** EXERCISE DIRECTIONS **
Copy out every line of the records below word for word, leaving out the pictures.

** GIVEN DATA **
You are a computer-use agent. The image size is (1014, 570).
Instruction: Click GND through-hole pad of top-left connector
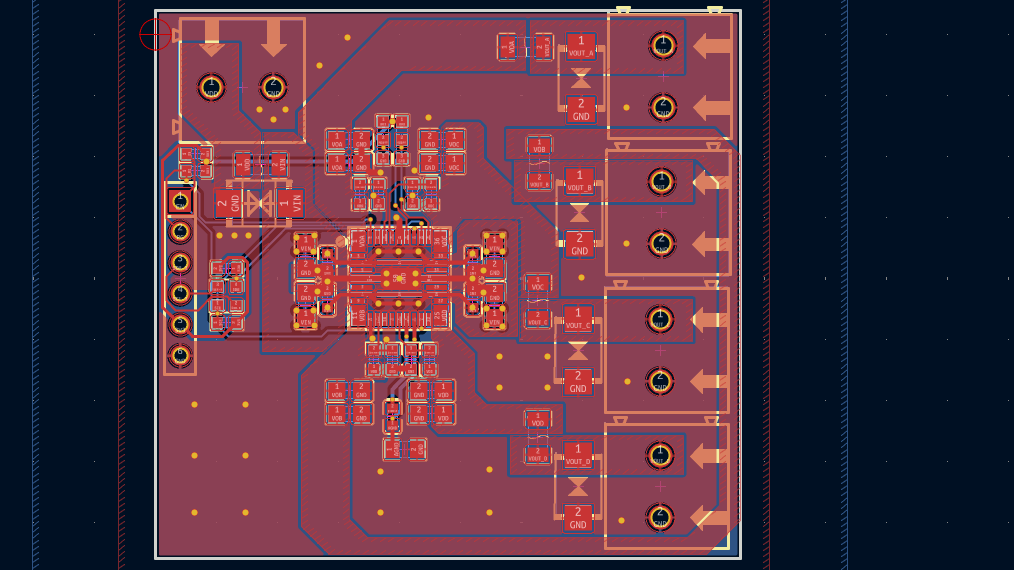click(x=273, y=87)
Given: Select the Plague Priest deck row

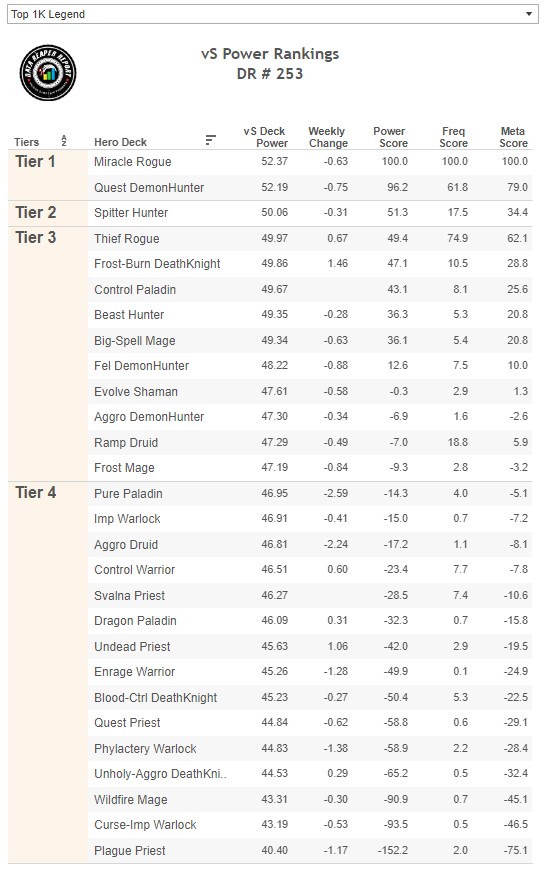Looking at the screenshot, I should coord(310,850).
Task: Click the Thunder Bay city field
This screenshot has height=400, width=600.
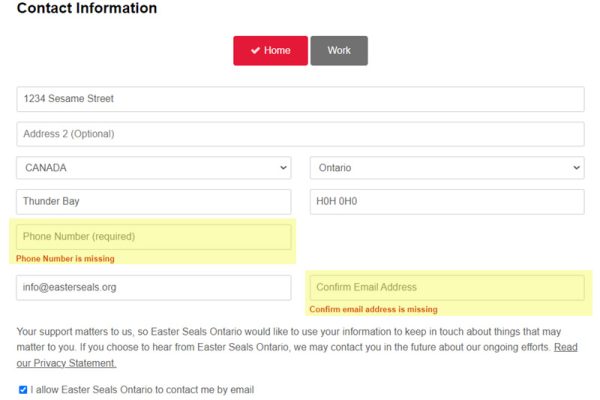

** SOLUTION TO THIS EXERCISE **
You are a computer-use agent. The image size is (1014, 570).
Instruction: Click GND through-hole pad of top-left connector
click(x=273, y=87)
Given: Select the Plague Priest deck row

Looking at the screenshot, I should coord(310,850).
Task: Click the Thunder Bay city field
This screenshot has height=400, width=600.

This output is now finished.